Gastronomie Échanges internationaux

Au restaurant Mesopotamia, à Tokyo, c’est toute la nourriture et la culture du Kurdistan que s’invitent dans vos assiettes. Avec son accueil chaleureux et sa succulente cuisine traditionnelle, le propriétaire Vakkas Colak espère aussi apporter un peu de réconfort à tous les Kurdes qui, comme lui, ont fui leur région, l’une des plus instables au monde.

De la cuisine kurde ? Mais c’est de quel pays ?

Les alentours de la gare de Jûjô, dans l’arrondissement tokyoïte de Kita, est un quartier où se mêlent différentes cultures. Mais il est un lieu qui attire l’œil, bien plus encore : le restaurant kurde Mesopotamia. Cet établissement aux couleurs vives se trouve à seulement quelques minutes de marche la sortie sud de la gare de Jûjô.

Je me souviens avoir entendu ce nom dans mes cours d’histoire à l’école… La Mésopotamie est l’une des quatre plus anciennes civilisations dans le monde. Mais où était-elle située exactement… j’aurais bien eu du mal à le dire. C’est avec cette question en tête que je décide de pousser la porte du restaurant. Un homme, de grande taille, m’attendait dans la cuisine.

« Excusez-moi, quel type de cuisine servez-vous ? »
« De la cuisine kurde. »
« De la quoi ? De la cuisine kurde ? Mais c’est de quel pays ? »
« Les Kurdes sont considérés comme le plus important groupe ethnique n’appartenant à aucun État. La région qui porte le nom de Kurdistan est en fait composée de plusieurs pays ; certaines régions en Turquie, en Syrie, en Irak, en Iran et en Azerbaïdjan. Cependant, le Kurdistan n’est pas reconnu en tant que pays. »

« Alors, pourquoi avez-vous choisi ce nom Mesopotamia ? »
« La région située en amont du Tigre et de l’Euphrate, berceau de la civilisation mésopotamienne, se trouve à cheval sur le Kurdistan. »

Cet homme, qui m’inculque si gentiment les connaissances de base sur le Kurdistan, c’est Vakkas Colak, le chef et propriétaire du restaurant Mesopotamia.

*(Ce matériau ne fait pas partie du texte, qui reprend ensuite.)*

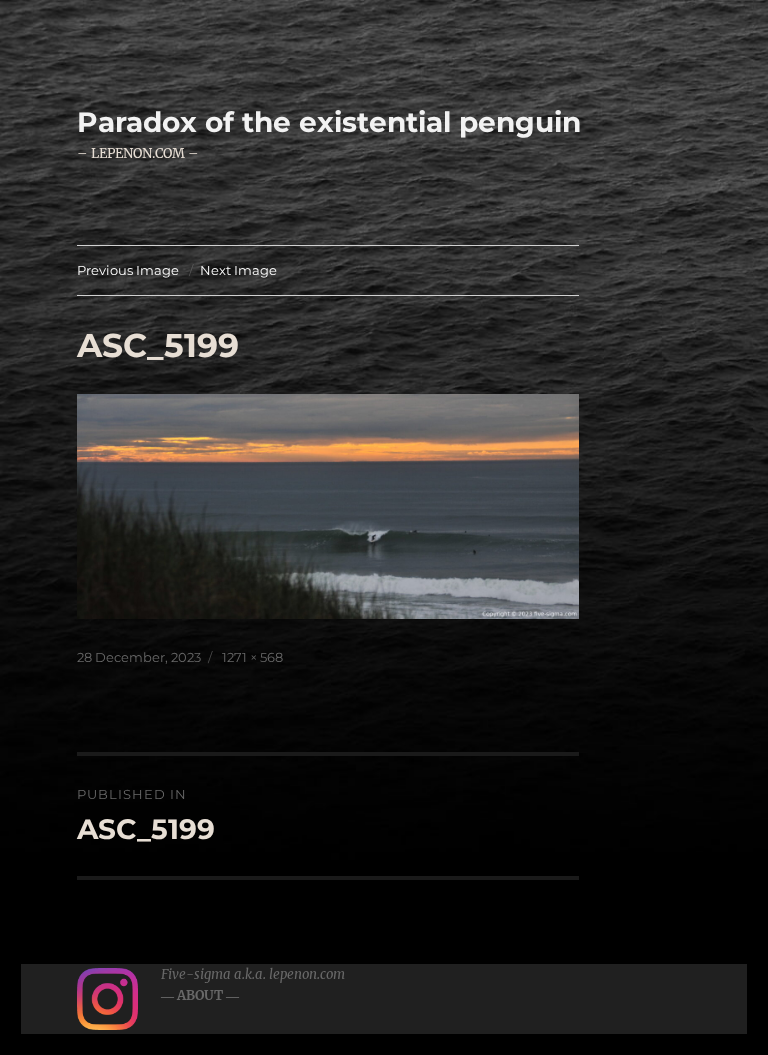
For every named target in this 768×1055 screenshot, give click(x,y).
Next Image (238, 270)
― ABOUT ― (200, 995)
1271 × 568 (252, 657)
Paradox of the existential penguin (329, 122)
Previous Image (128, 270)
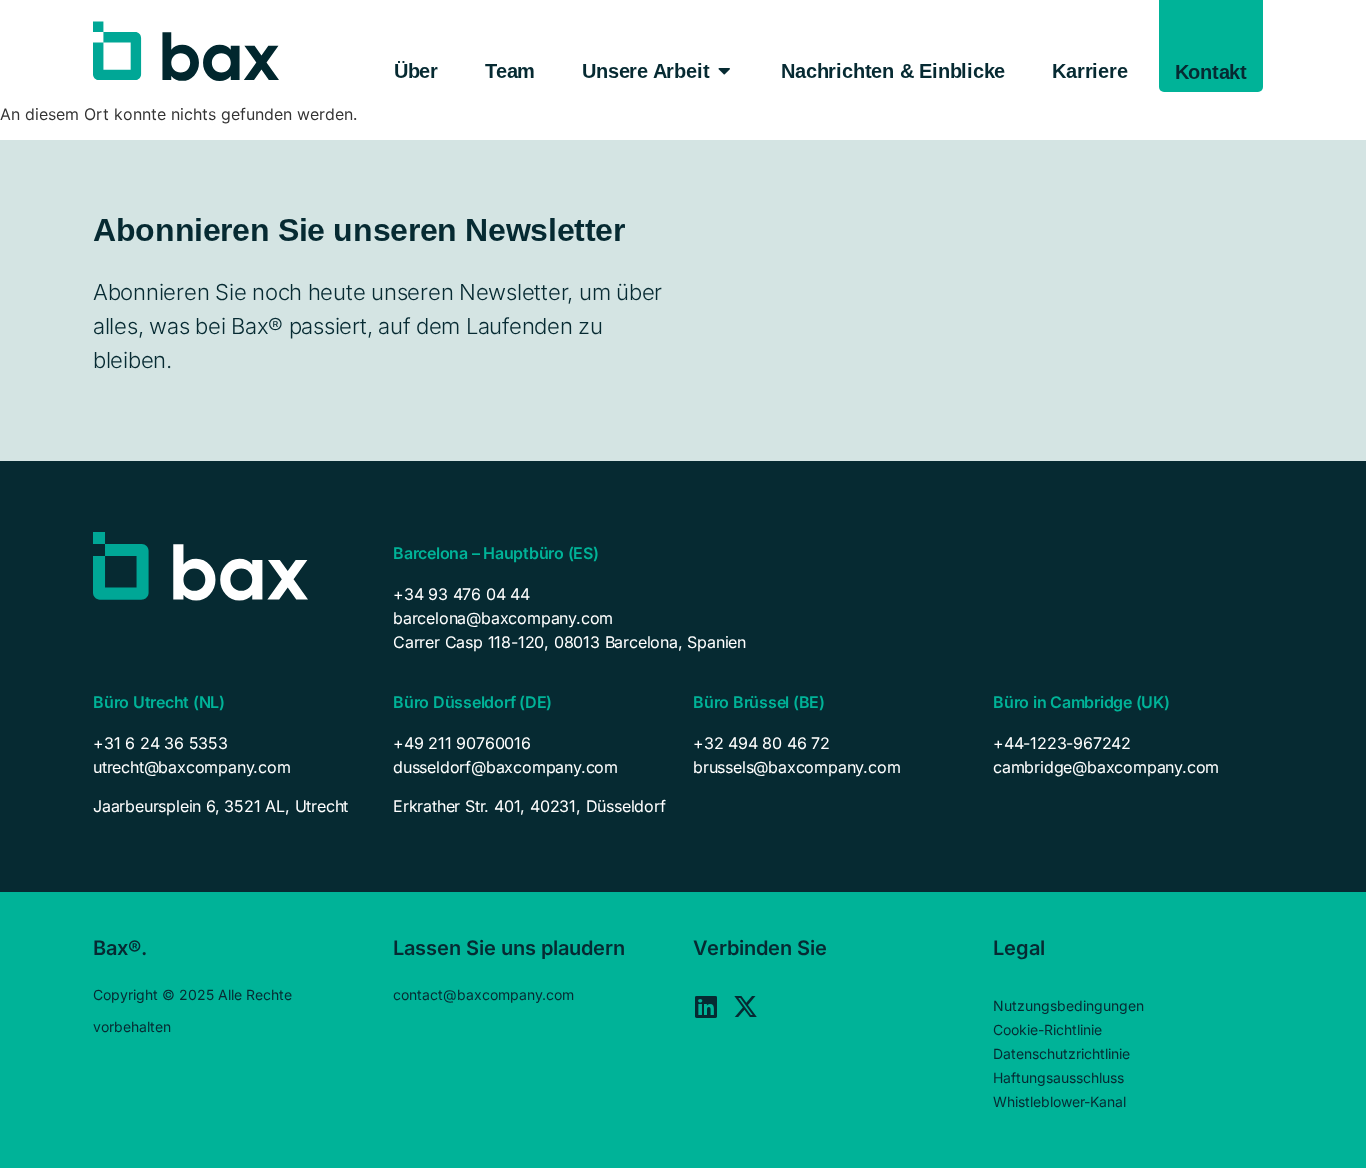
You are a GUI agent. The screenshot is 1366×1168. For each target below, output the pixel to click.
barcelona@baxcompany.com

L’établissement a ouvert en 2017 et est à ce jour le seul restaurant kurde au Japon.

Tout en sélectionnant votre menu, vous pouvez déjà vous familiariser avec la région du Kurdistan.
Tout en sélectionnant votre menu, vous pouvez déjà vous familiariser avec la région du Kurdistan.

Le Japon étant un pays insulaire, l’idée de frontière fait immédiatement penser à des termes comme ethnies, langues, cultures. Mais ce n’est pas toujours aussi simple que cela. De nombreuses cuisines ont des racines communes qui vont bien au-delà de simples frontières nationales.

Et c’est on ne peut plus vrai avec la cuisine kurde. Je lui ai expliqué que j’avais par exemple une vague idée de ce qu’était la cuisine turque. Vakkas Colak, lui-même né dans l’est de la Turquie, m’explique : « Dans la longue histoire de la gastronomie turque, la cuisine kurde tire ses influences non seulement en Asie centrale, mais également dans la cuisine grecque, perse et arabe. Cette région était peuplée de nomades. Situés dans les montagnes, les nomades dépendaient de la cueillette de fruits et de légumes de saison, ainsi que de la fabrication de produits laitiers tels que du fromage ou du yaourt. Et c’est pour cela que les spécialités les plus connues de la cuisine turque trouvent en fait leurs racines dans la région kurde.

Un menu qui excite les papilles

Le chef Colak me recommande le « Mesopotamia Set », à 1 250 yens (8,5 euros) ; au menu, une généreuse portion de riz pilaf, des pommes de terre cuites au four et des kutlik (boulettes de viande frites). Le chef me précise que tous les aliments qui composent le Mesopotamia Set sont des plats de base incontournables de la cuisine kurde.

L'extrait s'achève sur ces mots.